The Silk corporation makes soy milk and almond milk, both of which are widely available in supermarkets. But of late, they have decided to really push the almond milk with advertising. And, I think their tv ads have really been cute and effective.
The ads feature this little almond-man talking to some guy in the kitchen about what to pour over his cereal at breakfast. The little almond keeps saying, "would you rather have this or this?" while the screen flashes back and forth from the two of them to a very close-up picture of a cow being milked, where you can see the udders up-close and some hands yanking on the udders and milk squirting out. It's a reminder of the very bovine nature of milk.
I have visited dairy farms, and it's something that everyone should do because there you really get the sense of how bovine milk is. And when I say bovine, I mean strong-smelling of cow, including cow sweat, cow dung, cow urine, etc., with flies everywhere, etc. Most people don't realize that commercial milk from Big Ag is, among other things, DEODORIZED. After visiting a dairy farm- whether large or small- you don't come away with any desire to drink milk. And I was reminded of that in watching that close-up of a cow being milked in the ad. The only thing it lacked was the flies.
So, why not get your milk from something as clean as an almond?

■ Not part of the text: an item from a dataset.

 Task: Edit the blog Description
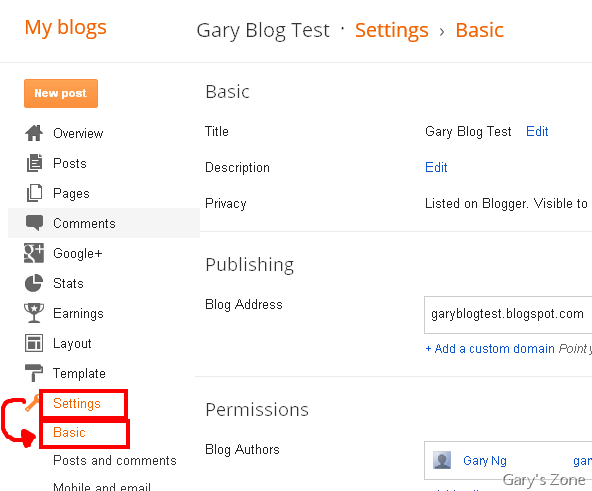pyautogui.click(x=436, y=167)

As far as the Silk Almond milk goes, I have had it, but it's nothing that I would use on a regular basis. It's OK, but it's sweetened. It has a lot of nutritional fortification, and one of the things it's fortified with is Vitamin D. However, they use Vitamin D2, which is the synthetic, pharmaceutical Vitamin D and not natural Vitamin D, which is Vitamin D3. The Vitamin D Council urges everyone to avoid Vitamin D2, pointing out that virtually all of the cases of Vitamin D toxiciity have involved Vitamin D2 and not Vitamin D3. There is a world of difference between them, and Vitamin D3 is much to be preferred. Again, they use Vitamin D2 in Silk Almond mlk, but fortunately, it is a very low dose.

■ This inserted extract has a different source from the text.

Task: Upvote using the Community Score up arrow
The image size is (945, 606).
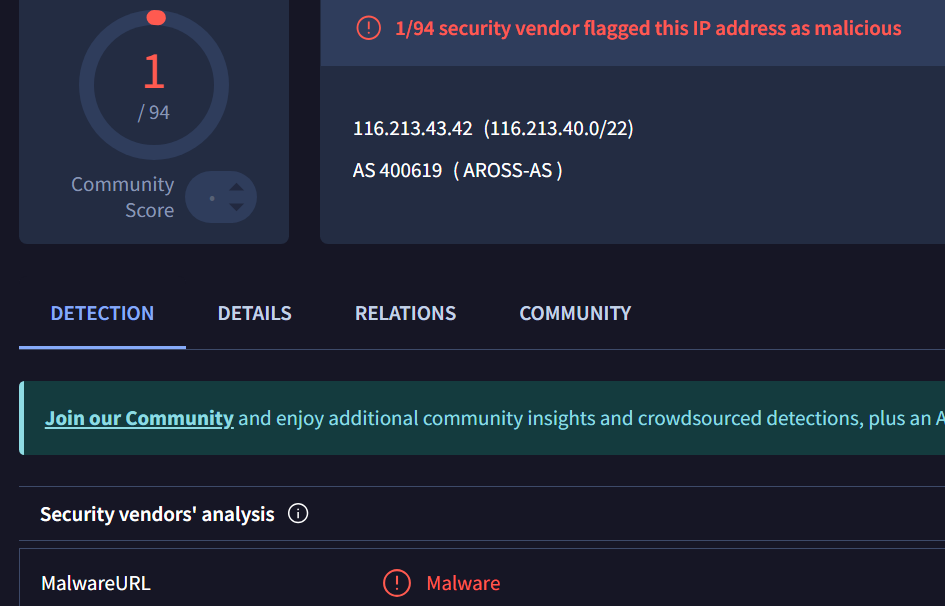Action: pos(236,186)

But, even if that were not an issue, there is no good reason to depend on commercial almond milk when you can make your own so easily. I make it just about every day. I used three kinds of nuts: almonds, pecans, and walnuts. I use a regular blender and a blender cup. A blender cup is just an 8 ounce cup that accepts the blade and housing of the blender, and it's meant for an individual serving. I fill the blender cup with nuts about half-way, and then I fill it to the top with purified water. Then I blend at high speed for about 8 seconds. That's it! It delivers a very white, pure, silky-smooth, delicoius nut mlilk which I pour over whole-grain cereal or oatmeal.
The reason why it is important to use a blender cup is because the nuts and water have to be under pressure in order to force the nuts down into the blade. If you try to use a regular big blender basin, the nuts will just fly around the top, and it will never work. You need that high pressure condition. So, be sure to fill the blender cup to the top with water.

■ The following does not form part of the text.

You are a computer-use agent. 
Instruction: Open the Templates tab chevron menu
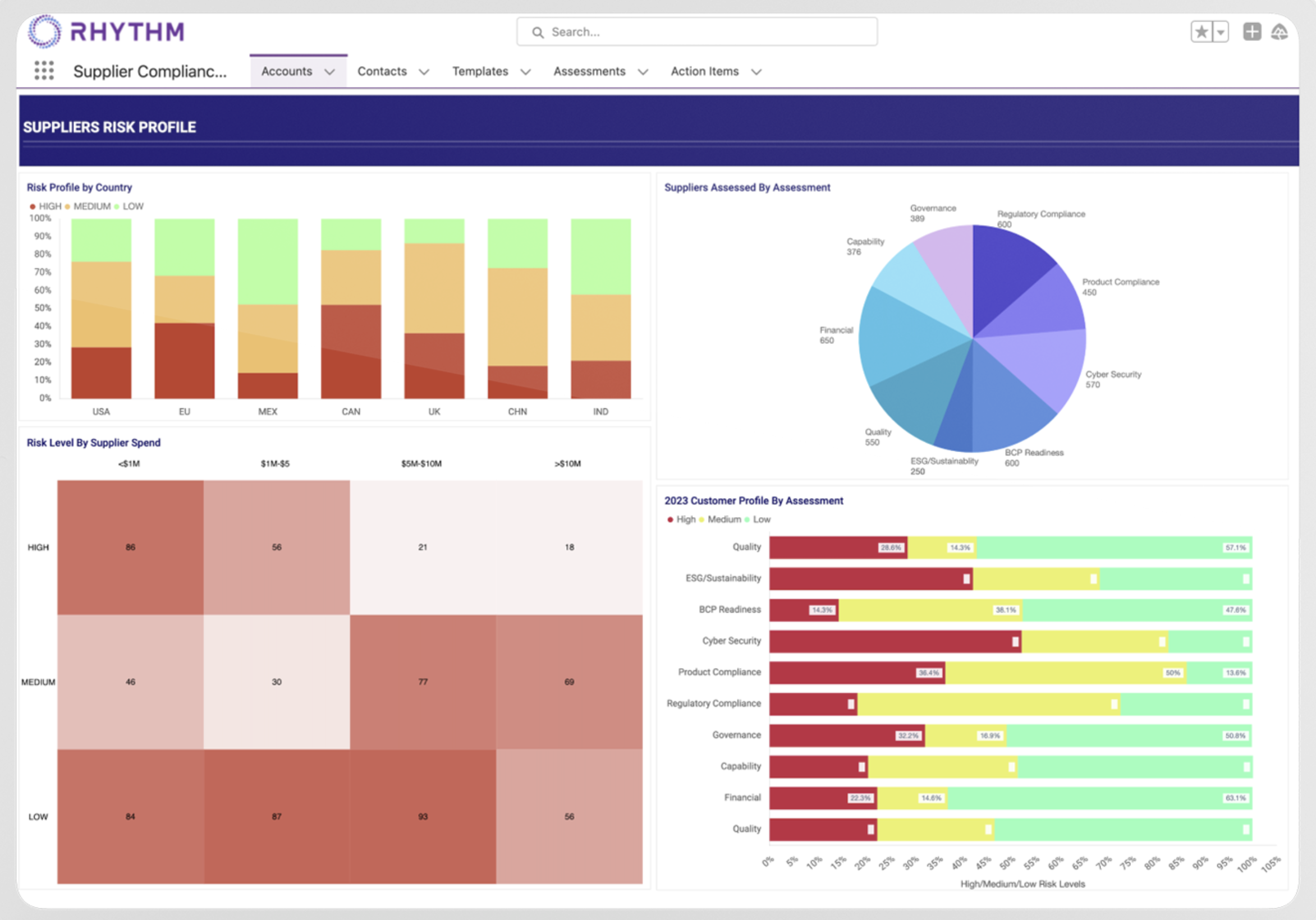point(526,72)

And by the way, it keeps very well too. The blender cup comes with a cap, so if you don't use it all, you can screw on the cap, put it in the fridge, and it's still good the next day.
So, I am very enthused about homemade nut milk, and that's how I make it. I like the idea of the commercial almond milk better than the commecial soy milk, however, it's only something that I might use when I'm traveling. That's it. Otherwise, there's no need for it. Get yourself a blender cup and make your own nut milk at home.
But, they certainly do a good job of selling the idea that nut milk is superior to and preferable to bovine milk. Who needs cow's milk? It's food for baby cows, not adult humans, or even young humans. I wouldn't give dairy milk to kids either.